--- Data to use ---

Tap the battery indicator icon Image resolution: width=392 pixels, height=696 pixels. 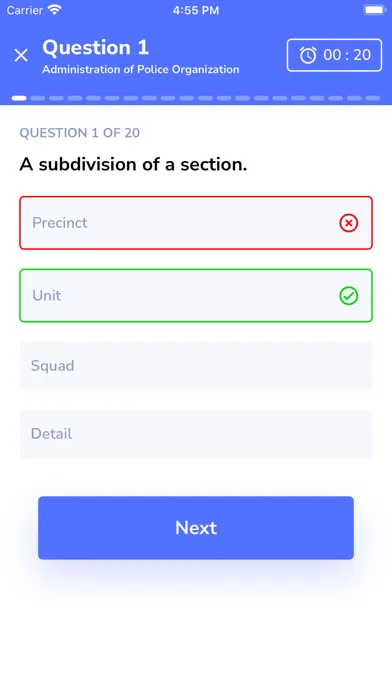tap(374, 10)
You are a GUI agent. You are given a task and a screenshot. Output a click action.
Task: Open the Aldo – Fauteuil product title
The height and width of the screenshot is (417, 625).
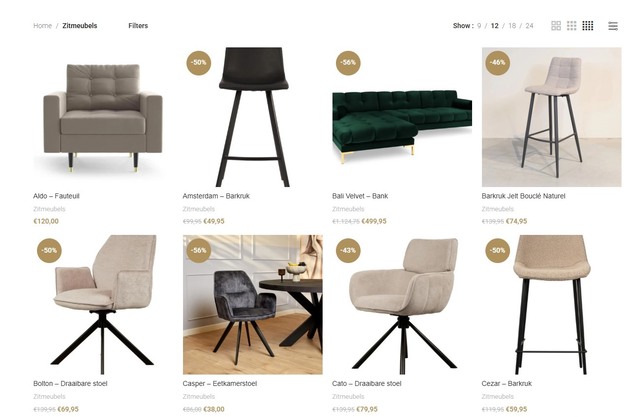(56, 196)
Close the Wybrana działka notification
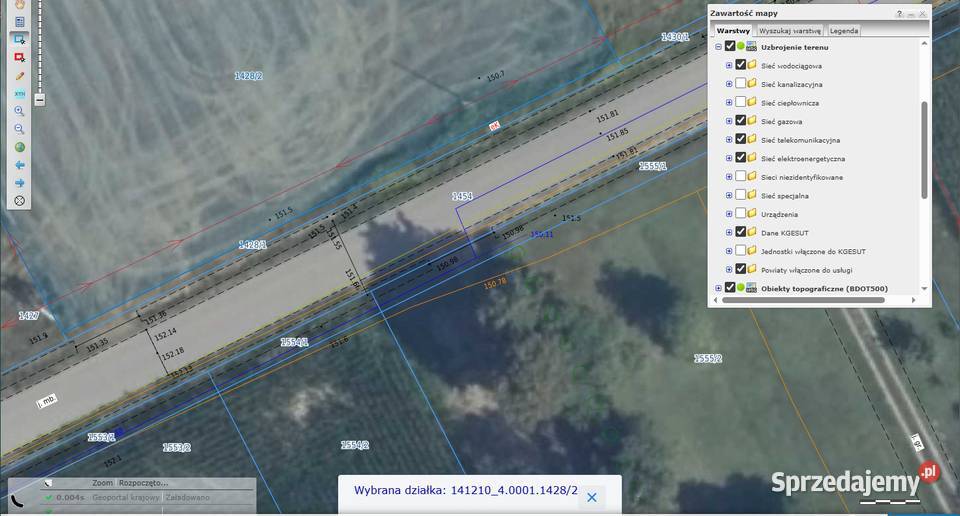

--- Directive ---
Express the data from the line containing "You are a GUI" through the end as a JSON list of strings, one string per line. Leave out blank lines and pictures.

--- Full output ---
[
  "You are a GUI agent. You are given a task and a screenshot. Output a click action.",
  "Task: Open the Aldo – Fauteuil product title",
  "The height and width of the screenshot is (417, 625).",
  "(56, 196)",
  "Close the Wybrana działka notification"
]